But in the end of I want Alice to talk to Bob and know they and only them are talking I'd like to guarantee that. Instead companies are spending tons of money and work hours doing Eve's work for her, installing her tools and getting it all nicely configured for when she logs in.
How many times do we have to backdoor our crypto systems to realize we're not building doors for just us but for everyone else as well?
It need not be a single point of failure. You can set these things up with redundancy. There's certainly an element of adding risk, your interception box is a big target to do unauthorized interception or tampering; but there's also an element of reducing risk --- you'd be potentially able to see and respond to traffic that would be opaque otherwise.
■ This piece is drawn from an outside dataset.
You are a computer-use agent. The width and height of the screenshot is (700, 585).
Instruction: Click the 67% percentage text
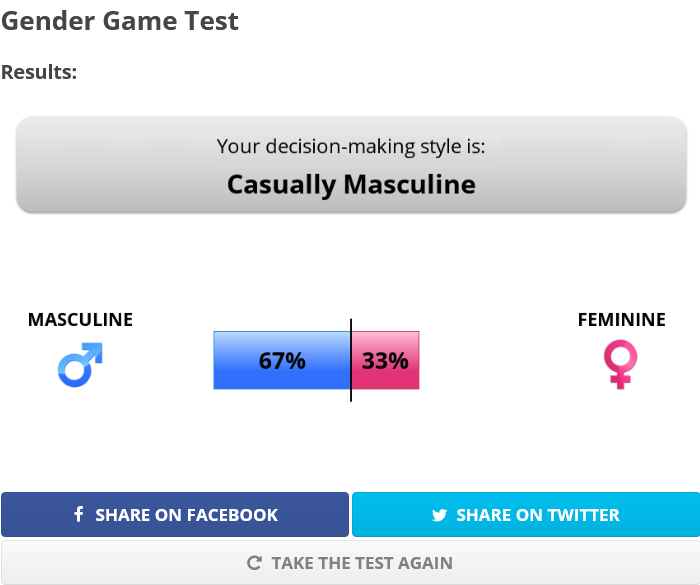[x=282, y=360]
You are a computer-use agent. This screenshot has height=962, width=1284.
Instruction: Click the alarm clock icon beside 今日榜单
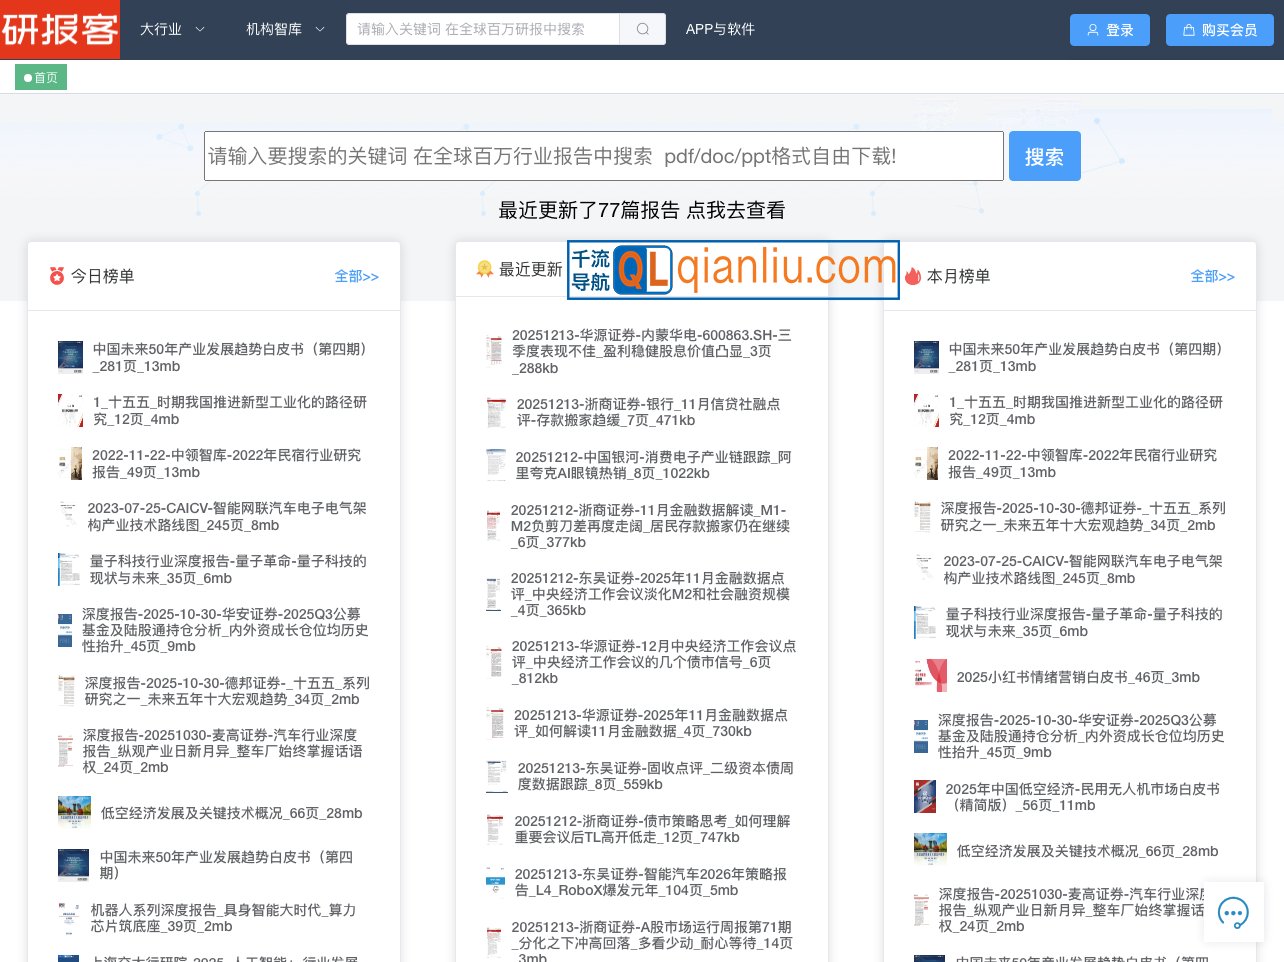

Yes, so instead of one box with the keys to decrypt all the traffic flowing through the network I'll have multiple boxes that have the ability to decrypt all the traffic. Multiple machines to update and secure and guard against those getting attacked or else everything gets broken.
Finding a way to subvert that authentication or, better yet, bypass it entirely, could put U.S. military networks that can be reached over the public Internet at risk of remote exploitation. Those networks can often also reach other military networks not directly exposed to the public Internet.
But I agree experts should know better when of any solid proof is lacking. Or any proof at all.
Not that "F5 announces attack by state sponsored hackers", "F5 announces attack by nation-state backed hackers", or "F5 announces attack from nationally backed hackers" have to be invalid, particularly since the latter is often what is actually most specifically correct anyways.
If F5 can't do that, what is their actual value proposition?
North Korea really does spend a lot of money on this, and so does Russia and China. And US and Israel, for that matter.
Sure thing. It's so hard not to hate this PR stuff when they can't even be a tiny bit humble. "The hackers were so sophisticated and organized, we didn't even have a change! They could've hacked everyone!"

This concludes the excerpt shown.